TASK GOAL ▸
Set down the lines of the material from the one containing "This screenshot has width=1456, height=819." through the one containing "pos(386,409)", unchanged.

---- EXERCISE MATERIALS

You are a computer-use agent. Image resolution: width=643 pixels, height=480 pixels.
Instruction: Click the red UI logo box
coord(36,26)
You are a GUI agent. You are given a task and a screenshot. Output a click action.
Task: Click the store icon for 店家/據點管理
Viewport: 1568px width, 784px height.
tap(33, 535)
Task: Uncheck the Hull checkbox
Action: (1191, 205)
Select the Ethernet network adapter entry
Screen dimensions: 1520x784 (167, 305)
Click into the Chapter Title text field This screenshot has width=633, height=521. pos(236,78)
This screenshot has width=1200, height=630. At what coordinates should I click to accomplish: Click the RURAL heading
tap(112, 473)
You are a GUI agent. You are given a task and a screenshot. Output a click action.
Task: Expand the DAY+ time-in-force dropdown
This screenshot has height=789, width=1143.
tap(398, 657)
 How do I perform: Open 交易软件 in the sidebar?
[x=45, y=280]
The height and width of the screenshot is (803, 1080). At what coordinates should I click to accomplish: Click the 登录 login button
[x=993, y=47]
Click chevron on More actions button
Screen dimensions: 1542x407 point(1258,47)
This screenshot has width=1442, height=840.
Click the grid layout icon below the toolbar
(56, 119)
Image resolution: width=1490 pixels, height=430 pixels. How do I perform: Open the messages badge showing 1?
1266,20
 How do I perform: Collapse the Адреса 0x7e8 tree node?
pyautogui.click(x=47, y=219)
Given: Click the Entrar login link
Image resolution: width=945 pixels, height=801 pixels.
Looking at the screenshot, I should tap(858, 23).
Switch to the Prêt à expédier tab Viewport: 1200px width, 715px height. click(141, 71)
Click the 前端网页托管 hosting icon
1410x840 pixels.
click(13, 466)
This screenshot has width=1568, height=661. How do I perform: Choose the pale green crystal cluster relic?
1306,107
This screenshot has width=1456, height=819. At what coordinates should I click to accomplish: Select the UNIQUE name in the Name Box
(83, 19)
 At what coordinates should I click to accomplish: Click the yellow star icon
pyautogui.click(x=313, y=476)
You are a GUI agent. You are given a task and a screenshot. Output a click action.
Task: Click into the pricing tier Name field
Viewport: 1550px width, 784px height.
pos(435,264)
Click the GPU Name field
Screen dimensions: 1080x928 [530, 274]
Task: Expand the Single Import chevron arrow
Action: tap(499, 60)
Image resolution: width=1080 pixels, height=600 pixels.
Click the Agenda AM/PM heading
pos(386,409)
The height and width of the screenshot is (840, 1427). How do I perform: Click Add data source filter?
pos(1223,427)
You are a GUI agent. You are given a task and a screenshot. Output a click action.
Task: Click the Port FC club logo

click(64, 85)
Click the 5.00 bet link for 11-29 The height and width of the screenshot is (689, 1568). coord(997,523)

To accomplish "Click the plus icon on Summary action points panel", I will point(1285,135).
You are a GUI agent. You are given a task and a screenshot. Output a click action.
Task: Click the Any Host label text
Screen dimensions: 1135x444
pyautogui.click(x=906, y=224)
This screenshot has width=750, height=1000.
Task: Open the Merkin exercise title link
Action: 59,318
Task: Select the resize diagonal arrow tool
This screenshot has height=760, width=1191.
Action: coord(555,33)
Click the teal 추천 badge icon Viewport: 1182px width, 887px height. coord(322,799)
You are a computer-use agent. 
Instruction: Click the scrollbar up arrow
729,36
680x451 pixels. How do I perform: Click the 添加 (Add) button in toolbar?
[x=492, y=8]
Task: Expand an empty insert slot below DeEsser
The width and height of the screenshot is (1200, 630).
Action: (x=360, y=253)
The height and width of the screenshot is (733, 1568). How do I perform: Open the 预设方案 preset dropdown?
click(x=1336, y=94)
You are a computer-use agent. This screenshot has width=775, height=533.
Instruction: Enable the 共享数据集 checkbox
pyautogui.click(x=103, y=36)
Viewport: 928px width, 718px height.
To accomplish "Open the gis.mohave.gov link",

--------

FULL RESPONSE ▸
This screenshot has width=1456, height=819. At what coordinates should I click to accomplish: Select the UNIQUE name in the Name Box
(83, 19)
 At what coordinates should I click to accomplish: Click the yellow star icon
pyautogui.click(x=313, y=476)
You are a GUI agent. You are given a task and a screenshot. Output a click action.
Task: Click into the pricing tier Name field
Viewport: 1550px width, 784px height.
pos(435,264)
Click the GPU Name field
Screen dimensions: 1080x928 [530, 274]
Task: Expand the Single Import chevron arrow
Action: tap(499, 60)
Image resolution: width=1080 pixels, height=600 pixels.
Click the Agenda AM/PM heading
pos(386,409)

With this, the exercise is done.